▽

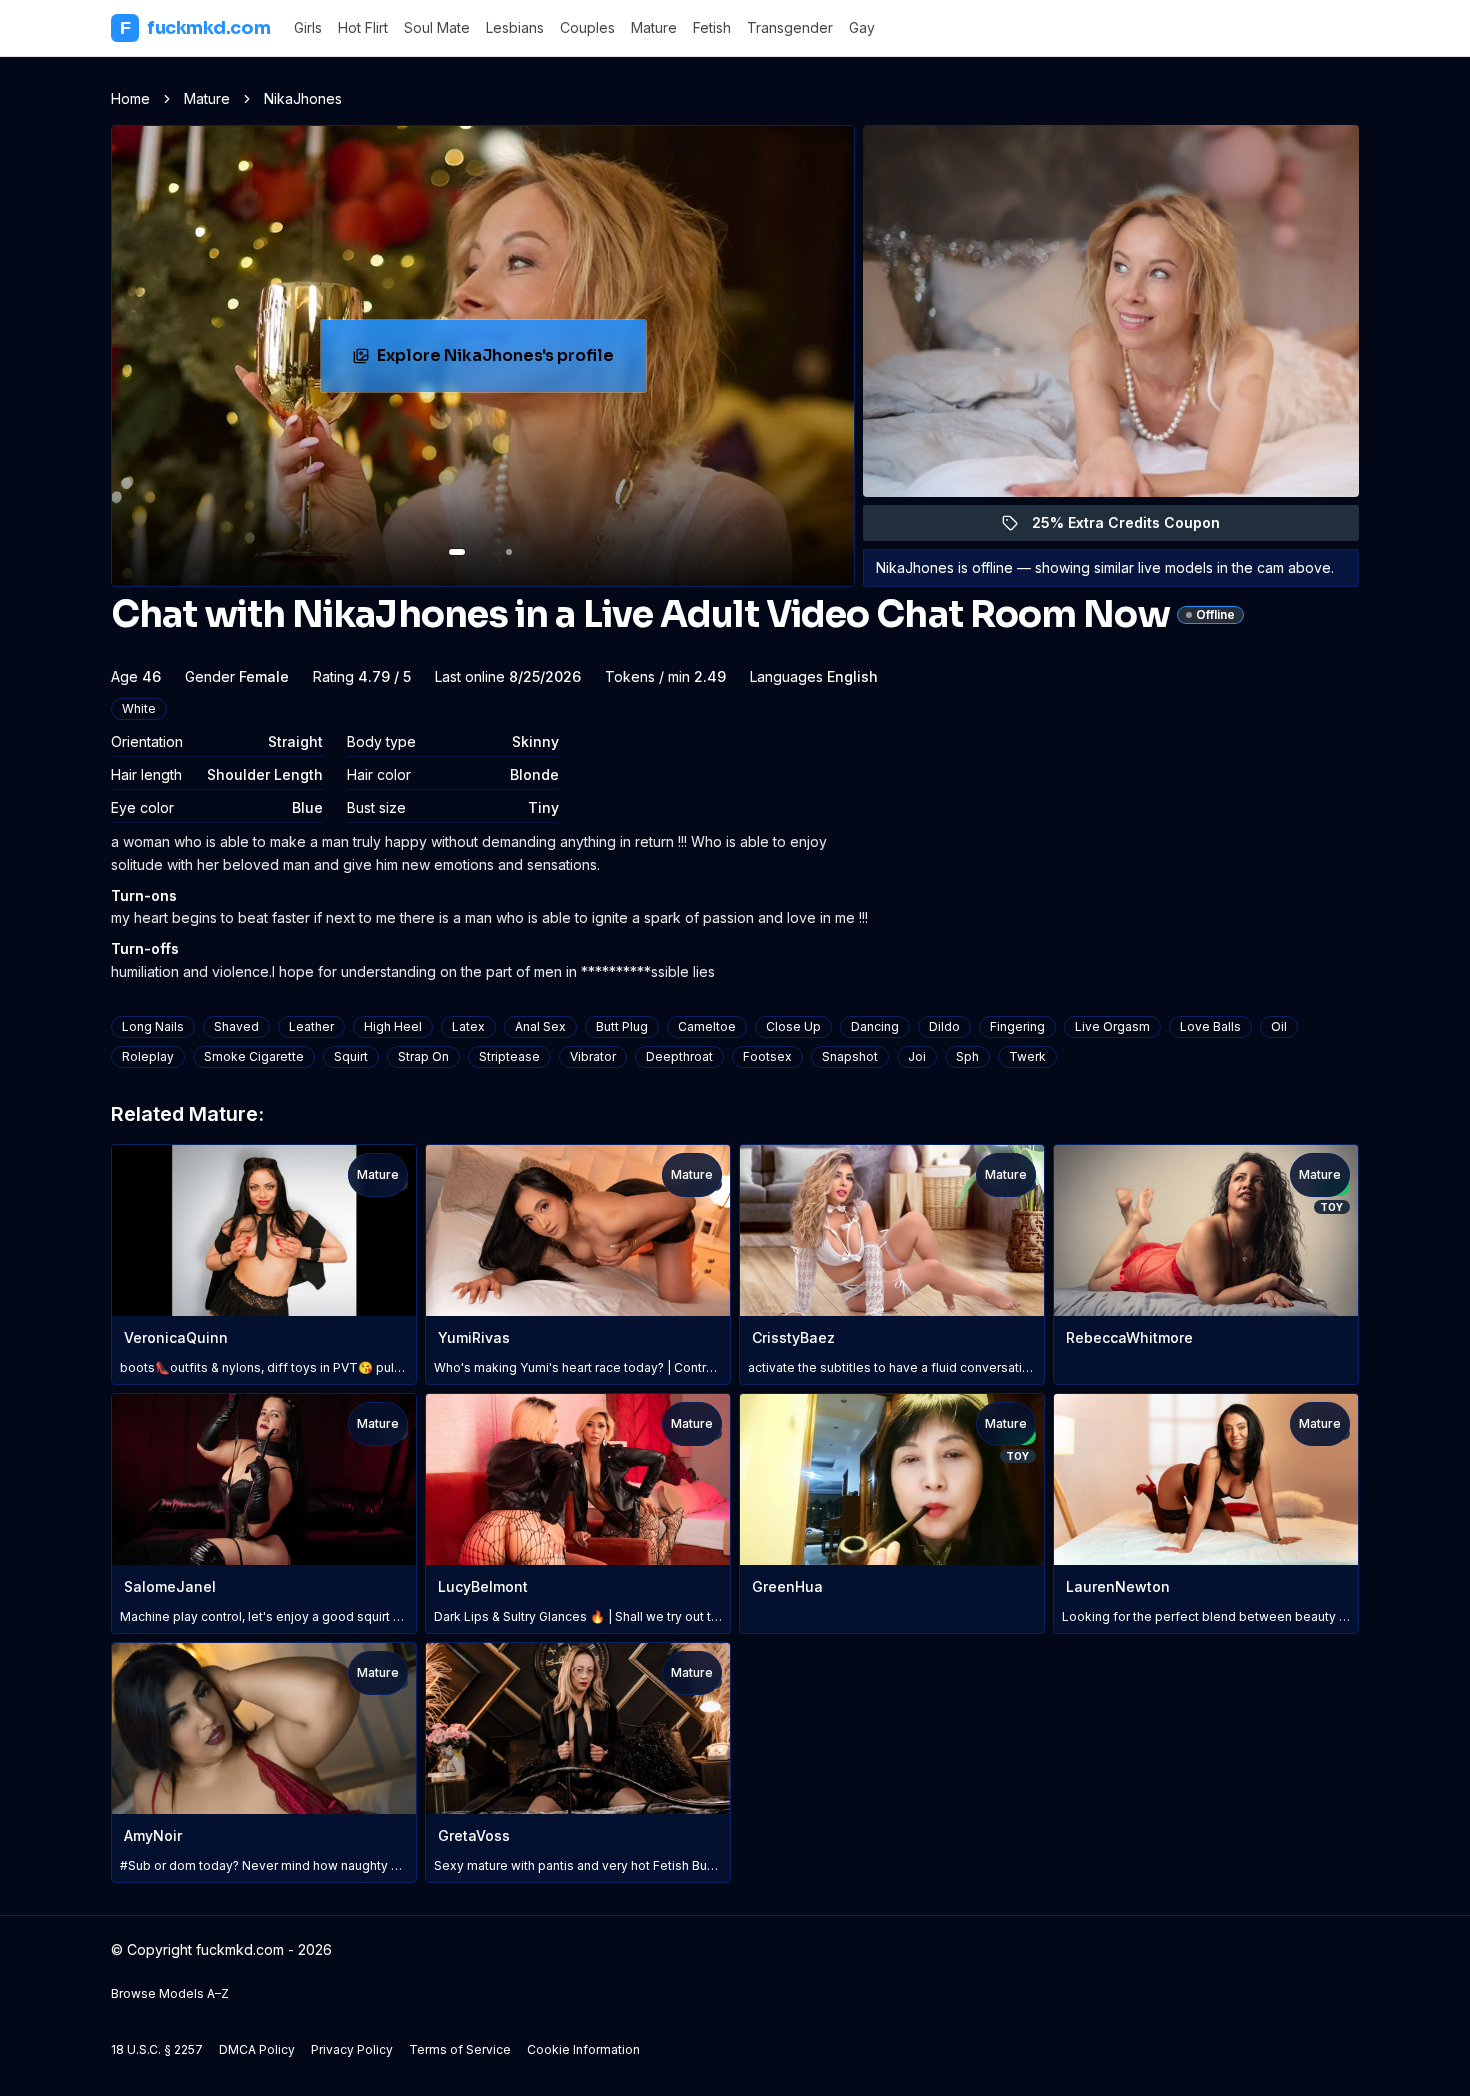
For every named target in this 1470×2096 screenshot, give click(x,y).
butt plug (622, 1026)
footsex (767, 1056)
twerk (1027, 1056)
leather (311, 1026)
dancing (875, 1026)
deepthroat (679, 1056)
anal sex (540, 1026)
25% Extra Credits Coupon (1137, 527)
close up (793, 1026)
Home (130, 98)
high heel (393, 1026)
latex (468, 1026)
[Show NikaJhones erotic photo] (457, 552)
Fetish (712, 27)
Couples (587, 27)
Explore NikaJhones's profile (506, 361)
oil (1279, 1026)
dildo (944, 1026)
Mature (654, 27)
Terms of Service (460, 2049)
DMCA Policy (257, 2049)
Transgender (790, 27)
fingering (1017, 1026)
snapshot (850, 1056)
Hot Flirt (363, 27)
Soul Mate (437, 27)
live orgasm (1112, 1026)
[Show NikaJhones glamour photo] (509, 552)
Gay (862, 27)
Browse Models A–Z (170, 1993)
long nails (153, 1026)
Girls (308, 27)
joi (917, 1056)
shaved (236, 1026)
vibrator (593, 1056)
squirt (351, 1056)
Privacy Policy (352, 2049)
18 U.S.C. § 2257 (157, 2049)
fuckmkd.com (195, 28)
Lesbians (515, 27)
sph (967, 1056)
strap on (423, 1056)
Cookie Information (583, 2049)
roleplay (148, 1056)
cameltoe (707, 1026)
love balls (1210, 1026)
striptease (509, 1056)
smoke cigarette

△

Please retype the listing exactly, leaving out any images.

For every named target in this 1470×2096 screenshot, give click(x,y).
butt plug (622, 1026)
footsex (767, 1056)
twerk (1027, 1056)
leather (311, 1026)
dancing (875, 1026)
deepthroat (679, 1056)
anal sex (540, 1026)
25% Extra Credits Coupon (1137, 527)
close up (793, 1026)
Home (130, 98)
high heel (393, 1026)
latex (468, 1026)
[Show NikaJhones erotic photo] (457, 552)
Fetish (712, 27)
Couples (587, 27)
Explore NikaJhones's profile (506, 361)
oil (1279, 1026)
dildo (944, 1026)
Mature (654, 27)
Terms of Service (460, 2049)
DMCA Policy (257, 2049)
Transgender (790, 27)
fingering (1017, 1026)
snapshot (850, 1056)
Hot Flirt (363, 27)
Soul Mate (437, 27)
live orgasm (1112, 1026)
[Show NikaJhones glamour photo] (509, 552)
Gay (862, 27)
Browse Models A–Z (170, 1993)
long nails (153, 1026)
Girls (308, 27)
joi (917, 1056)
shaved (236, 1026)
vibrator (593, 1056)
squirt (351, 1056)
Privacy Policy (352, 2049)
18 U.S.C. § 2257 (157, 2049)
fuckmkd.com (195, 28)
Lesbians (515, 27)
sph (967, 1056)
strap on (423, 1056)
Cookie Information (583, 2049)
roleplay (148, 1056)
cameltoe (707, 1026)
love balls (1210, 1026)
striptease (509, 1056)
smoke cigarette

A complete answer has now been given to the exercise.